The term ‘ethics’ defines the standards that bear on right and wrong issues of society. Business ethics is thus a set of professional standards, which emphasis on principles of honesty and duty to the business and the general public.
The other significant principles included in business ethics are:
Fairness
Integrity
Commitment to agreements
Broad-mindedness
Considerateness
Importance given to human esteem and self-respect
Responsible citizenship
Attempt to excel
Accountability
These principles, if strictly pursued, lead to a decent business environment and create healthy relationships in the organization. However, deviations from these principles can occur due to the following factors:
Ignorance and indifference to issues
Selfishness
Imperfect reasoning
ELEMENTS OF BUSINESS ETHICS
1. Top management commitment – The CEO and higher level managers must be committed to ethical norms of behaviour. This would set an example for all employers and encourage them to follow ethical practice.
2. Publication of code – Code of ethics is a formal written document of the principles, values and standards that guide a firms actions. It may cover areas like honesty, quality, safety, health care etc.
3. Establishment of compliance mechanism: A suitable mechanism should be developed to comply with the ethical standards of the enterprise.
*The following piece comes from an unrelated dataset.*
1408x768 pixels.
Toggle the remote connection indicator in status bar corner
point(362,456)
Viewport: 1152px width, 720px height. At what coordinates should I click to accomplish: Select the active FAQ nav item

The mechanism should be properly communicated to all in the organization.
4. Employee involvement: It is the employees of the lower levels who implement ethical principal so they must be involved in the process of developing ethical code.
5. Measuring results: Although it is difficult to measure the ethical results but it must be verified and audited that have for work is being carried according to ethical standards.
CORPORATE GOVERNANANCE
Management Guru Peter Drucker was absolutely correct in saying "what gets measured gets managed". In the same vein, modern day managements are realizing that ‘what gets acknowledged and valued may get done better’ – hence the focus on benchmarking corporate practices against the best and how to improve.
What is good corporate governance?
Good corporate governance means that your mechanisms, processes and procedures are effective and roles within the organisation are clearly defined. The board takes collective responsibility for the company’s long-term success and it goes about its business with the characteristics of good governance – accountability, transparency, fairness and responsibility.
Who is responsible for measuring governance effectiveness?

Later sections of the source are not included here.